#### TEXT EXTRACT
Tree to 35 m. Bark scaling in various colours but predominantly white. Twigs often densely covered in branching hairs. Leaves thick and leathery, (3–)8–20(–25) × 10–20(–30) cm, with 3(–5) variably deep lobes which taper from the base and are often untoothed, upper surface greyish green with a sparse tomentum at first, lower surface usually densely covered with starry white, grey or yellow hairs, obscuring the leaf surface; petiole tomentose to glabrous, 3–9 cm long. Male inflorescence with 2–4 almost sessile heads; female inflorescence a lax raceme or spike, 10–26 cm long, bearing 2–7 seed-heads; heads 14–30 mm wide; achenes with a more or less pubescent body, the tip rounded or abruptly tapered to a usually persistent style. (Nixon & Poole 2003).
Distribution Guatemala Mexico Chiapas, Hidalgo, Oaxaca, Puebla, Veracruz
Habitat By streams in subtropical forests, between 150 and 1850 m asl.
USDA Hardiness Zone 7
RHS Hardiness Rating H5
Conservation status Least concern (LC)
Platanus mexicana was considered by the American botanist Charles Sprague Sargent to be ‘perhaps the handsomest of all Plane-trees’ (Sargent 1896; an opinion endorsed by Henry John Elwes in Elwes & Henry 1906–1913). In an adaptation to reduce transpiration in hot dry conditions, the underside of the leaf is usually whitish with a dense matting of starry hairs – although this species’ range also extends to tropical cloud-forests where water-loss will be less of an issue. The leaves have three, or rarely five lobes which taper from the base but which can be quite long and which, in contrast to those of most temperate Platanus, are seldom toothed. The flaking bark tends to be predominantly creamy-white, reflecting sunlight as another part of this species’ strategy to cope with the subtropical environment of Guatemala and southern Mexico.

#### AVAILABLE DATA
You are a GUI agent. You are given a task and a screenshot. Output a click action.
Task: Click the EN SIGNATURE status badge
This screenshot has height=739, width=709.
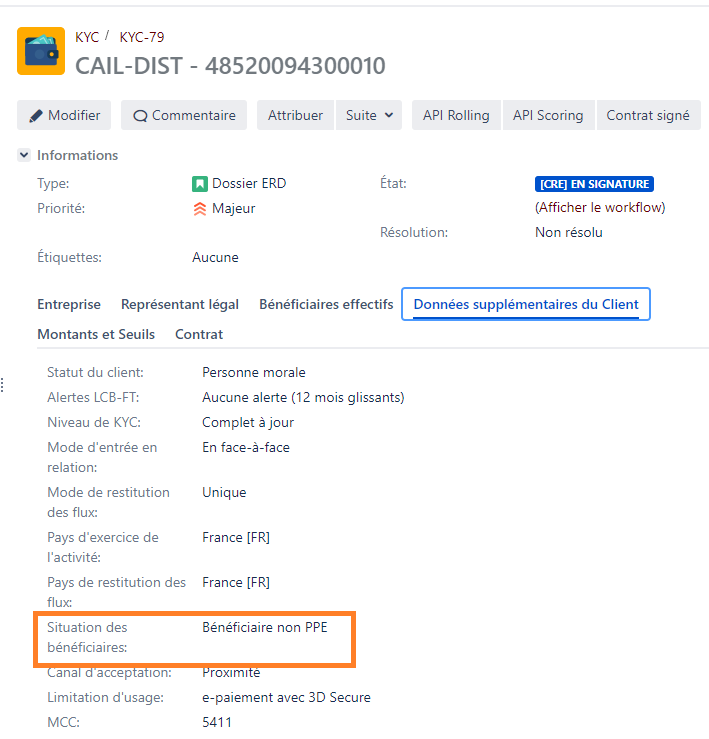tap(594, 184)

#### WHAT IS ASKED
**A.** Please extract the part of the Platanus mexicana text between "Platanus mexicana was" and "and southern Mexico.", inclusive.
**B.** Continue the Platanus mexicana text from where it stops.

#### RESPONSES
**A.**
Platanus mexicana was considered by the American botanist Charles Sprague Sargent to be ‘perhaps the handsomest of all Plane-trees’ (Sargent 1896; an opinion endorsed by Henry John Elwes in Elwes & Henry 1906–1913). In an adaptation to reduce transpiration in hot dry conditions, the underside of the leaf is usually whitish with a dense matting of starry hairs – although this species’ range also extends to tropical cloud-forests where water-loss will be less of an issue. The leaves have three, or rarely five lobes which taper from the base but which can be quite long and which, in contrast to those of most temperate Platanus, are seldom toothed. The flaking bark tends to be predominantly creamy-white, reflecting sunlight as another part of this species’ strategy to cope with the subtropical environment of Guatemala and southern Mexico.

**B.**
In their revision of the New World Platanus, Nixon & Poole 2003 distinguished var. interior Nixon & J.M.Poole, from the central Mexican states of Guanajuato, Querétaro and San Luis Potosí, whose leaves are only sparsely tomentose beneath and whose fruit-balls are carried two or three together, rather than in inflorescences of about five to seven; this variety is not however recognised by Plants of the World Online (2025). In 2025 the latter resource did, however, recognise P. lindeniana M.Martens & Galeotti, which was one of several Mexican species described in the 19th and earlier 20th centuries; P. lindeniana was considered by Nixon & Poole (2003) to be entirely typical of P. mexicana var. mexicana. Purely for convenience, all of these taxa are treated together here as P. mexicana. However, some of the trees that used to be treated as P. mexicana were described by Nixon & Poole (2003) as P. rzedowskii Nixon & J.M.Poole, being obviously distinct in their consistently five-lobed leaves and in particular their seed-balls which are carried singly. Older plants cultivated as P. mexicana may therefore represent either of these two generally accepted taxa, an issue discussed further within the article for P. rzedowskii; for a longer treatment, see Wilson Landscape Nursery 2025.
Another potential source of confusion concerns the Mexican and Texan populations first described by Otto Kuntze in 1891 as P. orientalis var. palmeri but described by Merritt Fernald in 1901 (using the same type specimen) as P. glabrata, and equated with P. mexicana by some authorities. These populations differ obviously from P. mexicana sensu Nixon & Poole in their much less hairy leaves which consequently do not look silvered underneath and which also have characteristically five rather than three lobes. Purely for simplicity’s sake once again, these populations are discussed further here as the species P. glabrata.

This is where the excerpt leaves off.